## Exercise objective
Return the records that follow, unchanged and complete.

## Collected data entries
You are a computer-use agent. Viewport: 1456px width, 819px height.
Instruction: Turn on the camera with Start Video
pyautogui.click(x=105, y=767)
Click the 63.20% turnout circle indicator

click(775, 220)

## Response to this exercise
You are a computer-use agent. Viewport: 1456px width, 819px height.
Instruction: Turn on the camera with Start Video
pyautogui.click(x=105, y=767)
Click the 63.20% turnout circle indicator

click(775, 220)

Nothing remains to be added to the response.